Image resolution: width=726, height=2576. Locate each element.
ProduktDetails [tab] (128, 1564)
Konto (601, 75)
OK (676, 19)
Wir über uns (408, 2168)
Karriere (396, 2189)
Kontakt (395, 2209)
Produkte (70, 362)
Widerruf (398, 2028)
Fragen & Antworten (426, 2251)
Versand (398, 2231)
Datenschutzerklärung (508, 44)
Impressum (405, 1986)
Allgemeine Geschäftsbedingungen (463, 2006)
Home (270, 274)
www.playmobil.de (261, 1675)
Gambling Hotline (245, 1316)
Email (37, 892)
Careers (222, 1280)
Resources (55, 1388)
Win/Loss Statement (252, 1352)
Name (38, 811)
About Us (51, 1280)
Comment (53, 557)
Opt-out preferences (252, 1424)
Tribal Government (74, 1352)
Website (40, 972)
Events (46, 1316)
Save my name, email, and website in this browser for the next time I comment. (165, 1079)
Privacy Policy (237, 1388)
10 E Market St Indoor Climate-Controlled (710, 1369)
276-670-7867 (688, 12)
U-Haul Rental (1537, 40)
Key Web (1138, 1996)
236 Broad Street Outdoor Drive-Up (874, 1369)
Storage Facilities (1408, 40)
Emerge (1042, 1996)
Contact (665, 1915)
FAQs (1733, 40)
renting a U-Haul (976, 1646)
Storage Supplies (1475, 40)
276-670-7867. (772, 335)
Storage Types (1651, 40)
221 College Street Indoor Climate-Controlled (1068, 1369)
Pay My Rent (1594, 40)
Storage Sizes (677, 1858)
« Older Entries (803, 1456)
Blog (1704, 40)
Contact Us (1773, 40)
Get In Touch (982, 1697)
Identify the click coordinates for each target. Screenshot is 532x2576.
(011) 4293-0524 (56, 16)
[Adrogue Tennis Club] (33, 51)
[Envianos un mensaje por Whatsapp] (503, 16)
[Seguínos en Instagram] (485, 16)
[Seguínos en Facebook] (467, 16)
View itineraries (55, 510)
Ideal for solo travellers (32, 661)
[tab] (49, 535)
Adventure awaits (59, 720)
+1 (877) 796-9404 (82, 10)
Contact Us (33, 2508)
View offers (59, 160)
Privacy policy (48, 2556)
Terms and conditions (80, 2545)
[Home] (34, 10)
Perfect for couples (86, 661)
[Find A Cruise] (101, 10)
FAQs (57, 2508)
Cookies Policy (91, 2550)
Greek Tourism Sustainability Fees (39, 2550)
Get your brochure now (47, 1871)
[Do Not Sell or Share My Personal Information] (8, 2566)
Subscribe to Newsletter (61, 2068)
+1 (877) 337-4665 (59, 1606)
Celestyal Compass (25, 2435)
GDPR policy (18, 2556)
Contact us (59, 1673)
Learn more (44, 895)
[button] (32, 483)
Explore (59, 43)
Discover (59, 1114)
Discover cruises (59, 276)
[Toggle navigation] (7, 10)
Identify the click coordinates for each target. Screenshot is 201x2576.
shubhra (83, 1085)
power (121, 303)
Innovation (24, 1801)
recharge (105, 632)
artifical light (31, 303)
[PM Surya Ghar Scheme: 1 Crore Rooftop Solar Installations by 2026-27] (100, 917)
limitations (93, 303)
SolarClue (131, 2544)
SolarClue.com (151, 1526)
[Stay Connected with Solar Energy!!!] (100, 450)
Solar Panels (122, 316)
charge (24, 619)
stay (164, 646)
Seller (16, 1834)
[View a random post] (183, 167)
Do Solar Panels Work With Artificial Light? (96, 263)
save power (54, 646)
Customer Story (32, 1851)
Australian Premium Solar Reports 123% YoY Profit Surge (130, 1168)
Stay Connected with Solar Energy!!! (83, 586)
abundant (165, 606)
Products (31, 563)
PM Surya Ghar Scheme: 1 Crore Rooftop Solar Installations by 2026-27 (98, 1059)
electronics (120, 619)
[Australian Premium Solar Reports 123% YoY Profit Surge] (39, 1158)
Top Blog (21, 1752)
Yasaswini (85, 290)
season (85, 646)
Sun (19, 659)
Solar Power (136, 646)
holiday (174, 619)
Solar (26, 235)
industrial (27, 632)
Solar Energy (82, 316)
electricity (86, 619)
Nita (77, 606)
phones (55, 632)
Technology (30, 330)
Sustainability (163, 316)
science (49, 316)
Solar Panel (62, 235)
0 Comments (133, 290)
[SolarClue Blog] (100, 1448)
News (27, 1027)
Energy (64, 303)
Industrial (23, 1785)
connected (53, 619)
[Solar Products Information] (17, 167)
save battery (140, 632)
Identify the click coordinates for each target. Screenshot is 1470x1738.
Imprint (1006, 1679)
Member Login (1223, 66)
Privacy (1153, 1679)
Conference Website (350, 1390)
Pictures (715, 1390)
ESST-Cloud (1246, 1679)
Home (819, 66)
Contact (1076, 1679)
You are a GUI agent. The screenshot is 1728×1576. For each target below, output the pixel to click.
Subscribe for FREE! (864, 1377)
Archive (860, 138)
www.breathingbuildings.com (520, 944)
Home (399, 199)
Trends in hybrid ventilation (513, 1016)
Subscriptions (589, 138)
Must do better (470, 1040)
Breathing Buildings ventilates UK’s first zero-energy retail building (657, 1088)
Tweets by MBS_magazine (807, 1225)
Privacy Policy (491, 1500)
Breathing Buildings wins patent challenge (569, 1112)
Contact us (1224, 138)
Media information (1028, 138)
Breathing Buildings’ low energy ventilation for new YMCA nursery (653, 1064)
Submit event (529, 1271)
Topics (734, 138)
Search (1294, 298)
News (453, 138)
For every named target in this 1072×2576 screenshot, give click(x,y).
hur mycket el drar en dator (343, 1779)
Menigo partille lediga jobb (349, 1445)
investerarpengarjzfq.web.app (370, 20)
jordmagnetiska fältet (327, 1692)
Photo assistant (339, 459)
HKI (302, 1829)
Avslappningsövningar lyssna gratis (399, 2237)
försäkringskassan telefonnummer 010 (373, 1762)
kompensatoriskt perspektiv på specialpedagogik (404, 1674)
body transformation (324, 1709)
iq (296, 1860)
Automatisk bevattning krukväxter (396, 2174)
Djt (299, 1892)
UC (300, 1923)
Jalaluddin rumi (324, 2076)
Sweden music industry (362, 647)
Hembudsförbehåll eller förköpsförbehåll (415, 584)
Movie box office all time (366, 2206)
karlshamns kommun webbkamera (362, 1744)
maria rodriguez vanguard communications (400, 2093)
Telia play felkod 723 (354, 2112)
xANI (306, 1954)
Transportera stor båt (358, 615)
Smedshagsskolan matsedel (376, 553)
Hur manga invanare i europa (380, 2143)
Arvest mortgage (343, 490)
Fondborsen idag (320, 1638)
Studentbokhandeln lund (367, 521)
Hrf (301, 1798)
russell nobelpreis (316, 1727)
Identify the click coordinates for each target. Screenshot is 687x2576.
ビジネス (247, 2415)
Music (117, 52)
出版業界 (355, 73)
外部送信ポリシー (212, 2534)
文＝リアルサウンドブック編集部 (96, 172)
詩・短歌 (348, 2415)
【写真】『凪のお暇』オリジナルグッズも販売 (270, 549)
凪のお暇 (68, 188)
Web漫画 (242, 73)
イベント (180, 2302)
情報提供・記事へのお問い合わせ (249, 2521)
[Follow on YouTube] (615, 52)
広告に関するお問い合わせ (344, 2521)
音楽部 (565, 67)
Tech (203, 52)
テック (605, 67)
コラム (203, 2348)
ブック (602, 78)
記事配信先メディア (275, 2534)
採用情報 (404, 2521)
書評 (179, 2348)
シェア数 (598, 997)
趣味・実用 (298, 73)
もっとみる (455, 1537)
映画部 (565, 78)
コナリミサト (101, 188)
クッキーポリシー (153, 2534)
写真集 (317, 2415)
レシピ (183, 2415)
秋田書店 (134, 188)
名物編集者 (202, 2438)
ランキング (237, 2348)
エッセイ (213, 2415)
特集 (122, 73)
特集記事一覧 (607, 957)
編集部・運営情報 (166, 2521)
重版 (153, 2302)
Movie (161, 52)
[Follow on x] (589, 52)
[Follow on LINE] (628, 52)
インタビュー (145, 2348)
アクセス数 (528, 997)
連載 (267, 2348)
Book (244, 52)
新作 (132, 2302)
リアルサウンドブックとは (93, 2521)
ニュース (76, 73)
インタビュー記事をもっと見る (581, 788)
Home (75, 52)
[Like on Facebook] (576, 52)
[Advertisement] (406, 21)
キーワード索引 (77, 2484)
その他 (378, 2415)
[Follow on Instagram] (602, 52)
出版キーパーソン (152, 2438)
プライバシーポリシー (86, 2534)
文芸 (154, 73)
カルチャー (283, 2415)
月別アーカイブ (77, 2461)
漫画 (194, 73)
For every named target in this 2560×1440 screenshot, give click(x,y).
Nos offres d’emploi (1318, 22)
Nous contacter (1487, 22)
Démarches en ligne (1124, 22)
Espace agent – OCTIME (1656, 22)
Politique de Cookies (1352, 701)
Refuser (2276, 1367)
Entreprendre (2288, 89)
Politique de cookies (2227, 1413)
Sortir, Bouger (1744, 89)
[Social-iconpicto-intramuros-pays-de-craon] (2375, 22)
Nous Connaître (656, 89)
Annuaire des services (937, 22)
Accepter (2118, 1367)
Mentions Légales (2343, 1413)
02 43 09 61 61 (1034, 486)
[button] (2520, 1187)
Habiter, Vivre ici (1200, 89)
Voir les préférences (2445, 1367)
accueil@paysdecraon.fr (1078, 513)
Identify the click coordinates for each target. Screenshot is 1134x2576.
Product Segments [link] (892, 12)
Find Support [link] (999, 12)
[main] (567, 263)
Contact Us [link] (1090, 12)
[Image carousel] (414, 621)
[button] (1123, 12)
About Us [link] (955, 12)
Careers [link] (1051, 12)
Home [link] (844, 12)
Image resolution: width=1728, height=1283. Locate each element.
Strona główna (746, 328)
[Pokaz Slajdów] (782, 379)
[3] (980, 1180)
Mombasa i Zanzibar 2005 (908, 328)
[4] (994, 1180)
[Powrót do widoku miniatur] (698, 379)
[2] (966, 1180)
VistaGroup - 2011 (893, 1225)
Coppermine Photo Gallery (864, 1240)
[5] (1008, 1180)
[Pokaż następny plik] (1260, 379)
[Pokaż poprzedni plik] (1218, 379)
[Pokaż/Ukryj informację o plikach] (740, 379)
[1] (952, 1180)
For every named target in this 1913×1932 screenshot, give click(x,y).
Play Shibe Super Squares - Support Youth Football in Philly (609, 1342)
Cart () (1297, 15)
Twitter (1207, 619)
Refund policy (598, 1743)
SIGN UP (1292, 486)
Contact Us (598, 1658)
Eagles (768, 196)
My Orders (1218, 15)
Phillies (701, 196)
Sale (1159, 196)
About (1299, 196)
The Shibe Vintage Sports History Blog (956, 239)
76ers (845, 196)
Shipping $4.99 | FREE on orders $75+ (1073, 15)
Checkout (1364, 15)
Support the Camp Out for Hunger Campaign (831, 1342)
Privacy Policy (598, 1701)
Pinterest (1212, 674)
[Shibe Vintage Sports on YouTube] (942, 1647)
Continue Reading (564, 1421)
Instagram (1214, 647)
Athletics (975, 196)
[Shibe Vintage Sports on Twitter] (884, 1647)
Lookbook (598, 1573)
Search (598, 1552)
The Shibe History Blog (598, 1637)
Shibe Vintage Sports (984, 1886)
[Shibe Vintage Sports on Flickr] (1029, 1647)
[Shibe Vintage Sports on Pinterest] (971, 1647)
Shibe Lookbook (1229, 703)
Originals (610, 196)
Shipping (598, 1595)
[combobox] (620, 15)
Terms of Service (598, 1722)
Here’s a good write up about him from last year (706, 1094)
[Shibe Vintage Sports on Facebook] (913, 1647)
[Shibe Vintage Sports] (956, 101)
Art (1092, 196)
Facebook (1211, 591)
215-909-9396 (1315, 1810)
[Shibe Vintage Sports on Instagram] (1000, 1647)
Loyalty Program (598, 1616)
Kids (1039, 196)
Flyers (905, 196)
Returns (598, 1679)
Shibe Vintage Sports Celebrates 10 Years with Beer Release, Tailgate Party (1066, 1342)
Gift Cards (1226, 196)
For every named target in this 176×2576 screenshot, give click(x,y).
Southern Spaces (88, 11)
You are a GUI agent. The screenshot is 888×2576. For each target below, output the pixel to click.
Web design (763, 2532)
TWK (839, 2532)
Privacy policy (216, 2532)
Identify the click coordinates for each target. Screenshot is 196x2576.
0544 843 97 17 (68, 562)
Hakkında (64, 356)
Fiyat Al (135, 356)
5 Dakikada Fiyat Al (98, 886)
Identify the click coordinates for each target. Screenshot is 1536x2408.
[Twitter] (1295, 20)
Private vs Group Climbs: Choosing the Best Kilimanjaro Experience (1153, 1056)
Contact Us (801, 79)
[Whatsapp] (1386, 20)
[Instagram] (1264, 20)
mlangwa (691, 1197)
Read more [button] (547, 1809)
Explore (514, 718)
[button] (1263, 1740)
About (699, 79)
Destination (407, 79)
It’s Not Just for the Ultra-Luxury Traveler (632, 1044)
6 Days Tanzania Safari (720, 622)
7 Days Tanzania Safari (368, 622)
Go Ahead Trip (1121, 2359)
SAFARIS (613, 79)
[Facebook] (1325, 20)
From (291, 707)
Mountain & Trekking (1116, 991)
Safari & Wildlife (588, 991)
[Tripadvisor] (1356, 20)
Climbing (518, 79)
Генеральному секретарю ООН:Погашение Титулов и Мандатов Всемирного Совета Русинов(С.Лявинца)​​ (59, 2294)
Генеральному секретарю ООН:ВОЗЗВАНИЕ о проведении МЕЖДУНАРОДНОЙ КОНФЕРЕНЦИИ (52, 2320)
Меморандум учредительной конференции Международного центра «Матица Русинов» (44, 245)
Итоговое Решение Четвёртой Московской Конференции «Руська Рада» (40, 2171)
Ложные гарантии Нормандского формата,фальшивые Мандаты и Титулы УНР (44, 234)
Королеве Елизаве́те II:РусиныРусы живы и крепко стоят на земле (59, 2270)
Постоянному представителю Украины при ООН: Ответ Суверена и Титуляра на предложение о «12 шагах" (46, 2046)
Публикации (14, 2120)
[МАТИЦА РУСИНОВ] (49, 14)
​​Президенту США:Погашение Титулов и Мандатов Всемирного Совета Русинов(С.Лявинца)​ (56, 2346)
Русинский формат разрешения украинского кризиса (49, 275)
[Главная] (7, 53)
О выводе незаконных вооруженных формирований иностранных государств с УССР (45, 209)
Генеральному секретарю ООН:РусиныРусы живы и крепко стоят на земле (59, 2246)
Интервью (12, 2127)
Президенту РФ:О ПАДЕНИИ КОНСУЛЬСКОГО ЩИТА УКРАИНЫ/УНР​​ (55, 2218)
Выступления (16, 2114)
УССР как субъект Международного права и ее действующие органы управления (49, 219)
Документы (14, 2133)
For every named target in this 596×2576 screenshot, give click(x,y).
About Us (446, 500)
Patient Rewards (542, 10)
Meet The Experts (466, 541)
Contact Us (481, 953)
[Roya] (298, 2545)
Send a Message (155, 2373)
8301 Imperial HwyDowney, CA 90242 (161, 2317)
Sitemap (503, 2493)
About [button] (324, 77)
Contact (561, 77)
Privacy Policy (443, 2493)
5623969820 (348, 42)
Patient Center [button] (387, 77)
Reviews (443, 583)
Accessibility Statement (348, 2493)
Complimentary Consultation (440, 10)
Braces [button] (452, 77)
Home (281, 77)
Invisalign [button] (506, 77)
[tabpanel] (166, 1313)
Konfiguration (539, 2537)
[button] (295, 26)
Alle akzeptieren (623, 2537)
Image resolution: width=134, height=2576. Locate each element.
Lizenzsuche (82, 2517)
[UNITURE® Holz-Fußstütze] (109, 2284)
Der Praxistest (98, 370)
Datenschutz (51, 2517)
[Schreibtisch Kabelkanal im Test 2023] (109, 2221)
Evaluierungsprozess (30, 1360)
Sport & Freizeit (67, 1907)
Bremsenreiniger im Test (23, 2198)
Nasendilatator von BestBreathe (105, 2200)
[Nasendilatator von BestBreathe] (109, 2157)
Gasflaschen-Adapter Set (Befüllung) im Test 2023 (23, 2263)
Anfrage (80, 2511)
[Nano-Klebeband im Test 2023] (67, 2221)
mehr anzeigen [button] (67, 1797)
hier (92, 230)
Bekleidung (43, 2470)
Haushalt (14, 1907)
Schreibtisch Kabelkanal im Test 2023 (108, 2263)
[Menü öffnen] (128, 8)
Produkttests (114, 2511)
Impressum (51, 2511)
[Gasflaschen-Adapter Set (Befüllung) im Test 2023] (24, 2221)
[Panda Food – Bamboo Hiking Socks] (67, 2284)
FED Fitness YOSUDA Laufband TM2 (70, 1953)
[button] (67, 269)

Directions for this task: Copy each line of the data above that holds "Days".

Solution for this problem:
6 Days Tanzania Safari (720, 622)
7 Days Tanzania Safari (368, 622)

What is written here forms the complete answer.